Exenatide: A Potential Disease-Modifying Agent in PD?

December 12, 2017

A new study found that the diabetes drug exenatide is associated with improved and sustained off-medication motor symptoms in PD, representing a major new avenue for treating the disorder.

A new study found that the diabetes drug exenatide is associated with improved off-medication motor symptoms in Parkinson disease (PD) and that the drug may be a major new avenue for treating the disorder.1

Results also showed that the positive effects of exenatide extended beyond the treatment period, suggesting that exenatide may alter the underlying pathophysiology of PD.

The study is the first randomized, placebo-controlled trial of exenatide as a possible disease-modifying agent in PD.

Findings were published in the October issue of the Lancet.

“The demonstration that exenatide might have novel symptomatic effects is an important discovery in treatment of Parkinson’s disease,” wrote first author Dilan Athuada, MBBS, MRCP of University College London Institute of Neurology, and colleagues.

Exenatide is used to treat T2D, and activates glucagon-like peptide (GLP-1) receptors found in various tissues, including the pancreas, thyroid, and the brain. Activation of GLP-1 receptors stimulates insulin secretion, inhibits glucagon secretion and slows gastric emptying.  Animal studies have suggested that exenatide may also have neuroprotective properties.

Studies in humans have just begun, but a small open-label, proof of concept study in individuals with moderate PD suggested that 12 months of exenatide was associated with improved motor and cognitive symptoms as compared to control patients. Interestingly, improvements persisted for 12 months after withdrawing exenatide.2

To further assess the potential disease-modifying effect of exenatide in PD, researchers conducted a randomized, double-blind placebo controlled trial at University College London between June 2014 and March 2015. The study included 62 patients with moderate PD randomized to adjunctive subcutaneous exenatide 2 mg once weekly (n=32) or placebo (n=30) for 48 weeks. Treatment was followed by a 12 week washout period, and final assessment occurred 12 weeks later.

Motor symptoms were assessed while in an off-medication state using the Movement Disorders Society Unified Parkinson’s Disease Rating Scale (MDS-UPDRS) motor subscale (part 3) at baseline and weeks 12, 24, 36, 48 and 60. Researchers also completed evaluations during the on-medication state, as well as assessed cognition, dyskinesia, quality of life, mood, and non-motor symptoms.

Key results at 60 weeks:

·        Off-medication motor scores: Significantly improved for exenatide vs placebo (adjusted mean difference 3.5 points, p=0·0318)

o   Exenatide: improved by 1.0 points

o   Placebo: worsened by 2.1 points

·        No significant between-group differences during the on-medication state

·        No significant between-group differences for cognition, mood, dyskinesia, non-motor symptoms, or quality of life

·        No significant between-group differences for adverse events

o   Most common:  injection site reactions, gastrointestinal symptoms

 

The authors mentioned several limitations. Patients could have been partially unblinded to their treatment due to adverse effects. Also, even though exenatide was undetectable in participants’ blood at 60 weeks, the 12 week washout period may not have been long enough to eliminate long-lasting effects of the drug.

Longer-term, larger studies are needed, they wrote, to evaluate the effects of exenatide over time and whether it can delay progression of PD. 

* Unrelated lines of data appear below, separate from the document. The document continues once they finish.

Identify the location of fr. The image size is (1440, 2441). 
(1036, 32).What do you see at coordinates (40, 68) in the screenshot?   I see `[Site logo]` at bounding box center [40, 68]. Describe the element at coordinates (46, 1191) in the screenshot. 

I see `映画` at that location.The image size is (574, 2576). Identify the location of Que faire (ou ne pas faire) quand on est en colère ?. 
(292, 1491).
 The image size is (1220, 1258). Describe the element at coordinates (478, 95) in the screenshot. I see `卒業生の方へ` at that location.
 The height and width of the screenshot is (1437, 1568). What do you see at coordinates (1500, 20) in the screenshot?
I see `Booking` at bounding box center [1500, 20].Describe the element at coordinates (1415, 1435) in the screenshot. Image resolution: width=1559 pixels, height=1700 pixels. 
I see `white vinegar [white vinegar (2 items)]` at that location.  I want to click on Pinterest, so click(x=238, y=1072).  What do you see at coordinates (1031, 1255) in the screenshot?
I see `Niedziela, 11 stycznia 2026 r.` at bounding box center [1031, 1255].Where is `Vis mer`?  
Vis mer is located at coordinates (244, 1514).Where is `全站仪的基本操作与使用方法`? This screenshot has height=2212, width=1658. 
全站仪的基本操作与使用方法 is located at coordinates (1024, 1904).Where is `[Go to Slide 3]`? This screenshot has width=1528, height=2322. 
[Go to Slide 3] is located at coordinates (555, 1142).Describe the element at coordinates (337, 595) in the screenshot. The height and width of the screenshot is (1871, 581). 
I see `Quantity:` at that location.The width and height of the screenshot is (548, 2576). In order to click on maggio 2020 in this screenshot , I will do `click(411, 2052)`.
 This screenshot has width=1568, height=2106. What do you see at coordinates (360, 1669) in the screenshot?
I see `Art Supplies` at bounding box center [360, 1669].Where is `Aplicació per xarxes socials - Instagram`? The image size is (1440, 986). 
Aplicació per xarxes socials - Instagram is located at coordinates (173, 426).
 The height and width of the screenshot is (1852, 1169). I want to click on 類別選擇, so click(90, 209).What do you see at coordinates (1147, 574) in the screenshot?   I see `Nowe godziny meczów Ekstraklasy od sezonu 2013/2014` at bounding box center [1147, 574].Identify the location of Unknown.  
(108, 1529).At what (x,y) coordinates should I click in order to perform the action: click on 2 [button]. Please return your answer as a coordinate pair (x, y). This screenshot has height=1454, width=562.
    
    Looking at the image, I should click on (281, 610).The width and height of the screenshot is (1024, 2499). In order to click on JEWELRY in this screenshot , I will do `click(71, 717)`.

“Whether this drug acts as a novel symptomatic agent, influences compensatory responses or behaviours, or has neuroprotective effects on underlying pathology is unclear, but there is a strong indication that GLP-1 receptor agonists may have a useful role in future treatment of Parkinson’s disease,” they concluded.

Take Home Points

·        First randomized, placebo controlled trial of adjunctive exenatide in PD found that compared to placebo, exenatide significantly improved off-medication motor symptoms and the improvement persisted for 12 weeks after stopping treatment

·        Results suggest exenatide may have disease modifying properties in PD

·        Larger, longer-duration studies are needed  

References:

1. Athauda D, Maclagan K, Skene SS, et al. Exenatide once weekly versus placebo in Parkinson's disease: a randomised, double-blind, placebo-controlled trial. Lancet. 2017 Oct 7;390(10103):1664-1675. doi: 10.1016/S0140-6736(17)31585-4.

2. Aviles-Olmos I, Dickson J, Kefalopoulou Z, et al. Motor and cognitive advantages persist 12 months after exenatide exposure in Parkinson’s disease. J Parkinsons Dis 2014; 4: 337–44.